In Colombia, people are bracing for an increase in average temperature of as much as 0.9 degrees Celsius by 2040, which could reduce agricultural productivity in a coffee-growing country where more than 40% of the population is already poor. Luis Gilberto Murillo, Colombia’s former environment minister, warns that the developing world already faces life-and-death choices tied to global warming.
“These communities’ concern isn’t necessarily that we’re facing the great catastrophe of climate change, and that in 10 years they won’t exist,” he said. “These communities have no guarantee they’ll still exist in two years.”
The sheer number of people across the globe susceptible to climate-induced stress has fostered a sense of urgency among mental health professionals seeking to understand the issue. Virtually anyone “could be affected by climate anxiety, regardless of their own personal vulnerability or relative safety,” according to Susan Clayton, a psychology professor and researcher at The College of Wooster in Ohio.
Several studies have found a sizable minority saying the changing climate already affects their normal functioning. Seattle-based counselor Andrew Bryant said people are anxious about both global warming and being directly affected by a climate disaster. New York psychiatrist Janet Lewis said individuals are struggling with the everyday dissonance of daily activities—things they know are harmful, like eating red meat or driving a gas-burning car.
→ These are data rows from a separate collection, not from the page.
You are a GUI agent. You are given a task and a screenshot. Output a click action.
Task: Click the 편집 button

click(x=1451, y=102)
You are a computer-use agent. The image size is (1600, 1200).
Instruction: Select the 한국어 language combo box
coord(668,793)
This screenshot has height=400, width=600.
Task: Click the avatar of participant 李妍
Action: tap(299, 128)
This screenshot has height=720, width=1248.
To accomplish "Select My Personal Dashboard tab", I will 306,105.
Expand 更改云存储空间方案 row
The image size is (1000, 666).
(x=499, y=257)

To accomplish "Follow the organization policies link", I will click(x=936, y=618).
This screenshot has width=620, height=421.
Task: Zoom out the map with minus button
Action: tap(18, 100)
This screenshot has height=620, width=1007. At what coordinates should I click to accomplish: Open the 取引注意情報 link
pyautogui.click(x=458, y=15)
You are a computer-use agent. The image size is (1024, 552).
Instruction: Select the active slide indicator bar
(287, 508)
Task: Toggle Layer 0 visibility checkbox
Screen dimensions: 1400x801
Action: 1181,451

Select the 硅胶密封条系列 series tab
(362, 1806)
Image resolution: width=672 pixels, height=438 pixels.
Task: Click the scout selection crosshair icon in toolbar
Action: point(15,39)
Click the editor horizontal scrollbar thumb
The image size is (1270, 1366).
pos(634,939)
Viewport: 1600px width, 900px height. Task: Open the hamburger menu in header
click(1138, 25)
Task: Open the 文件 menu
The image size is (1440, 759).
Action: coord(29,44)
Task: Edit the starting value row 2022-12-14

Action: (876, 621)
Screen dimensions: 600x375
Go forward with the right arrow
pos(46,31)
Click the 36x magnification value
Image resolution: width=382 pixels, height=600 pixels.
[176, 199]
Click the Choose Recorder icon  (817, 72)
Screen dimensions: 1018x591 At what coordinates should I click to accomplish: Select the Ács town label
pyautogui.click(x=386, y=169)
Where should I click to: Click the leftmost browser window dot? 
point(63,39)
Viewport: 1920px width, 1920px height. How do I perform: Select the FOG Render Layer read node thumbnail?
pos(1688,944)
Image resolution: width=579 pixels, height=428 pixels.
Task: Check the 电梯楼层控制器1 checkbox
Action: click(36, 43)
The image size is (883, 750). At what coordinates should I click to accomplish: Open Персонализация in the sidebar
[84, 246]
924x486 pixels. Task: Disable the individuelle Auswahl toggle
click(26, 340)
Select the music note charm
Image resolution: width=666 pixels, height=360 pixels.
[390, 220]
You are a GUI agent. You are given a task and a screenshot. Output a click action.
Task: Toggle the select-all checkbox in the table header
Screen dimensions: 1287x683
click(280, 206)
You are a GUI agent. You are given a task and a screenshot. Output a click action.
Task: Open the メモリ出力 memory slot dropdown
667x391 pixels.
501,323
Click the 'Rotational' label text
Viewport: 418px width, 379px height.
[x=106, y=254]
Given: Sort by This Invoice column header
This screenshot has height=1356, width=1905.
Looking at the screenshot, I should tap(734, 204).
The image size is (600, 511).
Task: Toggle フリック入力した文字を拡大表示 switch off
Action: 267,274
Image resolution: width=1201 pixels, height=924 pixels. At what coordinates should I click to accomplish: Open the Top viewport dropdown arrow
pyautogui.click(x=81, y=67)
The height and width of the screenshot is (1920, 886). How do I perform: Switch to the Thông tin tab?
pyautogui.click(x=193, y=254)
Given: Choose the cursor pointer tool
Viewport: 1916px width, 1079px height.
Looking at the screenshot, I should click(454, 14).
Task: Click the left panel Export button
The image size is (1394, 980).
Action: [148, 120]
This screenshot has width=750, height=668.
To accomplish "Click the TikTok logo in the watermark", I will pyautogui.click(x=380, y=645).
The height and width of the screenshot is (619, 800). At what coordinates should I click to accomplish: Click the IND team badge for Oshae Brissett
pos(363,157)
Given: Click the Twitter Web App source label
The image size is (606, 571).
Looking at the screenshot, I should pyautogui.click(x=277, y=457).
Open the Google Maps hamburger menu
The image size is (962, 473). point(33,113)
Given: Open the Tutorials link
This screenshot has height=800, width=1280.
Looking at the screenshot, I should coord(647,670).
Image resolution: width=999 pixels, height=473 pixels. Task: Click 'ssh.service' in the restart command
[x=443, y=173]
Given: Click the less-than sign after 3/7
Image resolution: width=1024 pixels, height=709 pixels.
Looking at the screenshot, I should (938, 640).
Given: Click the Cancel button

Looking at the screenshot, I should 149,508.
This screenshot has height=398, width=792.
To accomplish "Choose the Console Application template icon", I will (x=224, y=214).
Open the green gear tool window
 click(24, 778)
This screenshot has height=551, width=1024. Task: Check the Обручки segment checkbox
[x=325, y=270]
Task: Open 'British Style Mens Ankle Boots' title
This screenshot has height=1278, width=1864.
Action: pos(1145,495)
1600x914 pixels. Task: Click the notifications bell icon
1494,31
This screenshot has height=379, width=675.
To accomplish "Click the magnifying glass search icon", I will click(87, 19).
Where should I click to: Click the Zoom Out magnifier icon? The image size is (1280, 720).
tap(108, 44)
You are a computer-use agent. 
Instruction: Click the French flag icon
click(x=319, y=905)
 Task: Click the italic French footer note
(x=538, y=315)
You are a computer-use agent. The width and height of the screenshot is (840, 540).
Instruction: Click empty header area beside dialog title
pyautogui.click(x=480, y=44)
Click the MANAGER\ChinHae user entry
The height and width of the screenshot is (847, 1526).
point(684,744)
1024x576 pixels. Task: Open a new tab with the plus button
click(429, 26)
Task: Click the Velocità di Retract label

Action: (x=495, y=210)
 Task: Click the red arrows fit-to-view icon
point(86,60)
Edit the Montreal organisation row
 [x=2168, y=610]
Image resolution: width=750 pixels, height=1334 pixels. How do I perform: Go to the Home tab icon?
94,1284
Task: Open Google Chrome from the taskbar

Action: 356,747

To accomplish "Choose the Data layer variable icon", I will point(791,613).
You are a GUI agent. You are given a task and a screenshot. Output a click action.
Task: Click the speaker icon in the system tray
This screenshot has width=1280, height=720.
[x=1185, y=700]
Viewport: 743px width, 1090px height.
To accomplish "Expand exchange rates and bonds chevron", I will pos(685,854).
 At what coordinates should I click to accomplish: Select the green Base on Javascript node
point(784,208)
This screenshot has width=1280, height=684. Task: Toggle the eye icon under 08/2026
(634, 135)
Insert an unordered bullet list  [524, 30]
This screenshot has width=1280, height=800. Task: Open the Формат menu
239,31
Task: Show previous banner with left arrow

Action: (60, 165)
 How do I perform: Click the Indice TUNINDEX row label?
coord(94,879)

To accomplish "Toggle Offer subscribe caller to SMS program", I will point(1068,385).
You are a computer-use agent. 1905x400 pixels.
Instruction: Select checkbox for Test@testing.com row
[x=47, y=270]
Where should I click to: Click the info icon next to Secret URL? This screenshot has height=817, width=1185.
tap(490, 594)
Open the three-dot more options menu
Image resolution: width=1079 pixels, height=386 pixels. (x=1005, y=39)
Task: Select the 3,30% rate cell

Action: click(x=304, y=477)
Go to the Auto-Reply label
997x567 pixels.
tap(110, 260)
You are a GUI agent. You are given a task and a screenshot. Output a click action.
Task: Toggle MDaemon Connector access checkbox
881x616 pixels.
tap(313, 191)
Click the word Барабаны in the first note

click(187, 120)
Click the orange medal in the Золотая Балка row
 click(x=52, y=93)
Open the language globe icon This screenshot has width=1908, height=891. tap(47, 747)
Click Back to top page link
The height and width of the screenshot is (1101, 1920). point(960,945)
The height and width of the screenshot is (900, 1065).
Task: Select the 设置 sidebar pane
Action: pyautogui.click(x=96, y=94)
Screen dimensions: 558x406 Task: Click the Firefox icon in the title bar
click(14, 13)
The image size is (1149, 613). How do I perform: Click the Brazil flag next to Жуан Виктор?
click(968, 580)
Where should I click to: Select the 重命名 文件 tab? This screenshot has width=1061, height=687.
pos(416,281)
Lewis, who practices in upstate New York, used to get laughs from colleagues about her climate-related work when she began in 2015. Now there’s increasing evidence that rising temperatures are associated with more violence, including suicide.
The Climate Psychiatry Alliance, of which Lewis is a member, is working with the Climate Psychology Alliance of North America to create training materials for mental health professionals. The American Psychological Association already has a course for practitioners, and Australian nonprofit Psychology for a Safe Climate has produced a professional development series. Other efforts around the globe are also in the works.
Among practitioners, a lack of awareness of climate-related mental health issues creates a risk of misunderstanding. If someone expresses trepidation about having kids because of the climate crisis, a professional not aware of the issue “might think of it as a defense against some deeper, more personal anxieties,” said psychiatrist Elizabeth Haase.
Mental health experts emphasize that communicating with friends and family remains an effective way to cope—not everyone needs a therapist. Still, only 37% of Americans say they talk about global warming on a regular basis with people close to them, according to a survey from the Yale Program on Climate Change Communication.
Exploring the nature of the problem is key to finding ways to psychologically cope, according to Clayton. Climate change is real, so it’s rational to be worried. It’s in flux, so complete adaptation is impossible. And it’s uncertain, so anxiety may be more likely than fear. Normally, Clayton said, it’s possible to face a challenge in at least two ways: solve it or change your attitude towards it. But no one person can slow global warming or climate change, so a sense of powerlessness may take hold—spurring a retreat into denial.
But there’s a third way, she said: finding purpose in the “struggle” to find solutions, from everyday behavior like recycling and buying sustainable food to advocacy. Lewis said people need to be “in touch with their own agency, their own ability to act and influence change rather than being shut down, overwhelmed or just retreating.”